Text section -

Phil Jackson and Jeff Van Gundy go back and forth on the merits of the triangle offense

Phil Jackson, for years, was a bit of a jerk to Jeff Van Gundy. Also, for years, Jeff Van Gundy was a bit of a jerk to Phil Jackson.

Van Gundy probably lobbed the first salvo, tossing out the not-as-appropriate-in-2014-as-it-was-in-1997 characterization of Jackson as “Big Chief Triangle,” in reference to Jackson’s utilization of both the triangle offense, and Native American anecdotes as teachable mini-tomes to pass onto his players.

Jackson, among the basketball coaching fraternity, then crossed a few lines by interviewing for Van Gundy’s job in 1999 as an underachieving New York Knicks team was working in its lowest moments. That interview was revealed during a live broadcast of a Knicks playoff game on NBC, and to Van Gundy’s credit that same Knicks team went on to overachieve and make the NBA Finals despite entering the playoffs that season as an eighth seed.

From there, things became chippier and chippier, especially in the year 2000, via Pro Basketball Talk:

When asked why Jackson is constantly taking digs at him, Van Gundy said yesterday “When you win, you can say a lot of things. If I always had the best player, I’d probably be a needler, too. When you have the best player, you can do a lot of things. The best player can usually back it up, too.”

[…]

Jackson told The Post recently about his penchant for giving out poignant books to his players as Christmas presents. When asked what book he would get for Van Gundy, Jackson cracked, “Good things happen to bad people.”

Jackson also told AP in the days leading up to the All-Star Game when asked about facing Van Gundy, “I don’t even pay attention to him. He’s like a fly on the wall.”

Phil Jackson, never forget, used to be the Big Man on Campus in high school and in college. That sort of thing never leaves you. He can be the sort of smug, smiling sort of guy that keeps you at arm’s length.

With that in place, within a span of a few years, Jeff Van Gundy went from an unheralded assistant coach to a media darling. Lauded by national magazines (back when that meant something) as a bit of a basketball savant who would forgo the trappings of stardom and memoir advances in order to study game tape and sleep in his office. Ask anyone who covered the New York Knicks during Van Gundy’s time with the team, and they’ll tell you that his tone and tenor completely changed throughout the course of his run from 1996 to 2001.

That doesn’t mean either person is wrong in their estimations of the other’s work, it’s just what relative stardom does to people.

Nearly 18 years on, Jeff Van Gundy is still being asked about the triangle offense, and Phil Jackson’s influence. While he was reasonable in his measured take about Jackson’s preferred system in a recent conference call pitched to promote ESPN’s coverage of the NBA this season, he still managed to get a few passable digs in:

“The triangle itself is just an offense based on freedom of the ball to go to different places, everybody feeling involved,’’ Van Gundy said. “It’s a good thing. It won’t be the triangle itself that will be the reason they win or lose. It’s going to come down to Carmelo Anthony playing exceptionally well. [Iman] Shumpert and J.R. bouncing back with a big year. J.R. Smith playing well. It’s not going to be because of a system.

Written problem - In the text about Jackson and Van Gundy, what did the 1999 Knicks team achieve despite entering the playoffs as an eighth seed? The data that comes next is separate material and has no connection to the text about Jackson and Van Gundy.

Data block -

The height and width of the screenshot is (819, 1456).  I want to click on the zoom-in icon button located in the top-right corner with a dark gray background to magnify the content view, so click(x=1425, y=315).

Output for this task - It made the NBA Finals.